Passage given:

● ● ● ● ●

The adorable curly-haired child we contemplate here on Mary’s lap confirms this interpretation. He himself holds on his little knees a heavy volume of the Bible which is opened to the Book of Sirach the Wise (formerly known as Ecclesiasticus). He points out to his Mother verse 9 (14, in the Vulgate) of chapter 24, which places these words in the mouth of Wisdom:
Ab initio et ante saecula creata sum
Et usque ad futurum saeculum non desinam.
Which can be translated as:
From the beginning and before the ages I was created,
And I shall never cease to be, eternally.

● ● ● ● ●

Exercise requirements: Carry on the passage about the Child holding the Book of Sirach, starting after its final line. The items after this passage are separate material with no connection to it.

Data rows:
● ● ● ● ●

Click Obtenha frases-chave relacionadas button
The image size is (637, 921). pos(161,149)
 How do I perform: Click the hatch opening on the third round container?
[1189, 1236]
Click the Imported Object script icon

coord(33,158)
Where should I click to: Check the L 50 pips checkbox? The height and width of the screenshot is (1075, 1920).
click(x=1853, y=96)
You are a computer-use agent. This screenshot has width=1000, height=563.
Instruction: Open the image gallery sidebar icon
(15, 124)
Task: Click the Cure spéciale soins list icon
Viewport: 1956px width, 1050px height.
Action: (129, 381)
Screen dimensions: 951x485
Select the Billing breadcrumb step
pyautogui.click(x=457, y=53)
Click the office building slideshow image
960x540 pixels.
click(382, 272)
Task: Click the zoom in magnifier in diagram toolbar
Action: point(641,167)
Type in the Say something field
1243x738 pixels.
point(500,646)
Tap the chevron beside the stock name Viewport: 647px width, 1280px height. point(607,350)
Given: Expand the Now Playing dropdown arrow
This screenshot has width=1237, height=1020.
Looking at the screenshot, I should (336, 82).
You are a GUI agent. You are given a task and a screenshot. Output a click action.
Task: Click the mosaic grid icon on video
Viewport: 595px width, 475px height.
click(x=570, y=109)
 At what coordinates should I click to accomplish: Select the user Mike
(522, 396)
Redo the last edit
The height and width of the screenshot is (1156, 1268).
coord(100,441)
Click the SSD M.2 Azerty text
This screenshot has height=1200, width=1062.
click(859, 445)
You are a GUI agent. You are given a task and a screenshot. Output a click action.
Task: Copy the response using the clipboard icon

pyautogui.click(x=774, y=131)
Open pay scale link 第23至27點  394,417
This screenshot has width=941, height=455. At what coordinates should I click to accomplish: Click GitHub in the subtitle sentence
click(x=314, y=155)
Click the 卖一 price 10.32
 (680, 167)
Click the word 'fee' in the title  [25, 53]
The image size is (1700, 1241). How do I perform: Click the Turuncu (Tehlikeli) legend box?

● ● ● ● ●

Solved problem:
With a tender gaze, the Child-God indicates his Mother as the realization of this figure. How can we tell? Because the artist has inscribed the above verse in magisterial letters on the fold of Mary’s mantle.* And it is indeed Mary that the Fathers of the Church, as well as liturgical tradition, recognize as the eternal Wisdom referred to in chapter 24 of the Book of Sirach. As early as the 7th century, this text was chosen as the first reading for Masses on feasts of the Virgin Mary. And still today, it is this same chapter 24 that is claimed, among others, as the scriptural basis for the definition of the dogmas of the Immaculate Conception and the Assumption. Let us pause a moment to meditate on its prophecies:
Wisdom sings her own praises and is honored in God,
before her own people she proclaims her glory;…
“From the mouth of the Most High I came forth
and mistlike covered the earth….
Then the Creator of all gave me his command,
and he who formed me chose the spot for my tent,
Saying, ‘In Jacob make your dwelling,
in Israel your inheritance
and among my chosen put down your roots.’
Before all ages, in the beginning he created me,
and through all ages I shall not cease to be.
I am the mother of fair love, and of fear,
and of knowledge, and of holy hope.
In me is all grace of the way and of the truth.”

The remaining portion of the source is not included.